A visit to the Walsall Hippo is sure to install romance in even the coldest of hearts


----------



## stuff_it (Jul 19, 2013)

tufty79 said:


> i have attempted a romantic weekend in brum. it was a fucking disaster
> 
> get him to head out of town and on a canal trip
> or go over to the black country museum  (sorry, already mentioned further upthread. along with lickey hills. he should totally take her up lickey hills)
> or, for a bit of kink, the leather museum.


 
I just attempted a romantic few days in Brum. As soon as we got back to town it was too hot to do anything but lie completely naked and still on the bedroom floor with a few trips to the shower to cool down.


----------



## purenarcotic (Jul 19, 2013)

The Black Country Living Museum is immense.  It does the best fish and chips.


----------



## BigTom (Jul 19, 2013)

weltweit said:


> A bit outside Brum but I think you can get there on public transport, near the NEC
> http://www.nationalmotorcyclemuseum.co.uk/
> If you are at all into motorbikes it is interesting.
> 
> Then there is the NEC National Exhibition Centre - perhaps there is something one there you might be interested in, and I think there is a music venue there again could be somat on...


 
NEC is a huge music venue, tens of thousands capacity, big big acts like Take That play there. Not somewhere you can just rock up to really. 

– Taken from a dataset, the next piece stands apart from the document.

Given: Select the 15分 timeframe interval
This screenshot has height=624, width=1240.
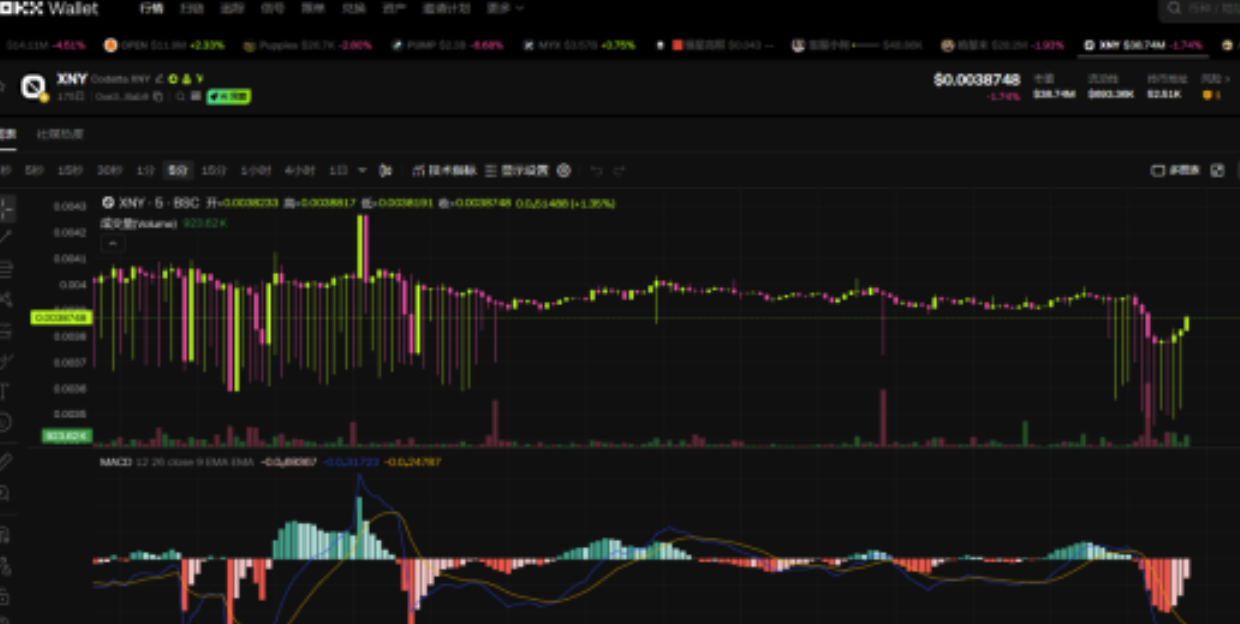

I actually haven't a clue what's on in Birmingham this weekend but if they want to go out on Saturday night and not be in the city centre these are some places to look at:

Hare & Hounds, Kings Heath - most likely something around the hip-hop/funk/breaks/dnb end of alternative music
Bulls Head, Moseley - similar to above but smaller
Bearwood - I haven't been there for donkeys years but there used to be a few decent pub/bar type places with music

Scratching my head for live music venues, aside from JDs in Stourbridge... British Oak in Stirchley occasionally has acts on but all the others I can think of are city centre, though Digbeth (Rainbow, Spotted Dog, Adam and Eve, Wagon and Horses, HMV institute (?), loads of irish pubs, maybe something at Custard Factory or Air - lots of places with music basically), the Arcadian and the Gay Village are far enough away from Broad St to likely be unnafected by EDL wankers.

I swear I used to know more little out of town music venues than that, especially little live music pubs.


----------



## Belushi (Jul 19, 2013)

So the advice from Brummies is to go places outside of Brum? 

I lived in Birmingham for 18 months  many years ago now and really liked it, it really does punch below its weight though.


----------



## Belushi (Jul 19, 2013)

Anyway, what does Kojak recommend?


----------